China Said to Order Banks to Curb New Loans in First QuarterBloomberg News
Central bank may punish banks which fail to control new loans
Told to keep increase in new mortgages at fourth-quarter level
China’s central bank has ordered the nation’s lenders to strictly control new loans in the first quarter of the year, people familiar with the matter said, in another move to curb excess leverage in the financial system.
The new guidance from the People’s Bank of China puts a particular emphasis on mortgage lending, the people said, as authorities grapple to contain runaway property prices. And while the PBOC regularly seeks to guide banks’ credit decisions, this time it may also make errant lenders pay more for deposit insurance, one of the people said.
The central bank declined to comment. Policy makers are trying to strike a balance between avoiding excess credit that fuels asset bubbles and keeping enough funding in the financial system to meet the seasonal surge in demand for credit ahead of the start of the Lunar New Year holiday this week. President Xi Jinping and his top economic deputies reaffirmed last month that they plan to prioritize the control of financial risks in the economy to prevent asset bubbles.
“This is a continuation of the tightening trend we’ve seen since the second half of last year and extends from shadow banking to on-balance sheet loans,” said Wei Hou, a Hong Kong-based analyst at Sanford C. Bernstein & Co.
The PBOC may use its MPA framework to punish banks which don’t comply with the new lending rules by lowering interest rates on reserves they are required to deposit with the central bank, according to the people, who asked not to be identified as the discussions are private. The central bank may also punish errant lenders by making them pay more for deposit insurance, one of the people said.
The new instructions included a request for banks to keep any increase in new mortgage lending in the first quarter below the increase seen in the fourth quarter of last year, the people said. The growth rate of total outstanding mortgages should also not exceed the fourth quarter rate, they added.
Chinese banks doled out a record 12.65 trillion yuan ($1.8 trillion) of new loans in 2016, with many tending to front-load their lending in the first quarter of the year so they could record the interest income earlier. Of the total new loans, 36 percent were given out in the first quarter of last year.
In another sign of the effort to curb risks, the PBOC on Tuesday unexpectedly increased the interest rates on medium-term loans that it uses to manage liquidity. Earlier, the central bank said it will include wealth-management products held off bank balance sheets in its macro prudential assessment framework for gauging risk to the financial system starting in the first quarter.
The government has been targeting home loans since the fourth quarter to contain runaway property prices in areas deemed overheated.
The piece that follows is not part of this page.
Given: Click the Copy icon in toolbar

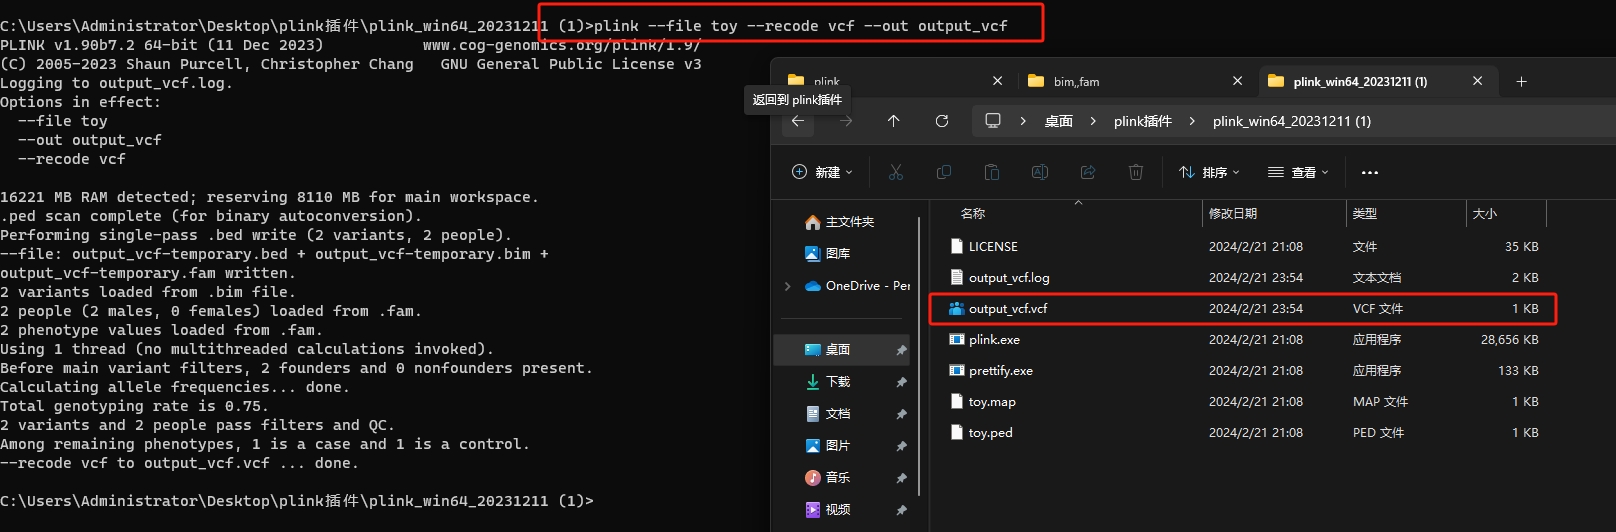Looking at the screenshot, I should [943, 172].
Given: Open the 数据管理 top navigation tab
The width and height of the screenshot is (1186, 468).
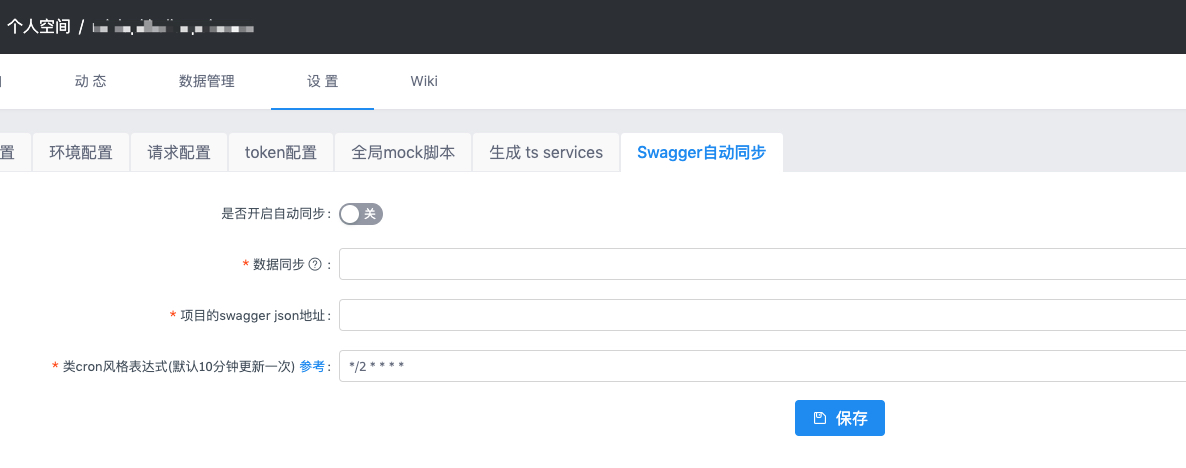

At their annual economic work conference last month, Chinese leaders singled out property, saying that “houses are built to be inhabited, not for speculation,” according to a post-meeting statement released by the official Xinhua News Agency. Apart from mortgage curbs, China’s government is encouraging city-specific measures such as raising down-payment requirements.
As well as setting a limit on new mortgages, the central bank told banks to keep other loans under control, the people said. Bank of Communications Co. estimates that China’s new loans may reach 13.5 trillion yuan in 2017, which would be a new record.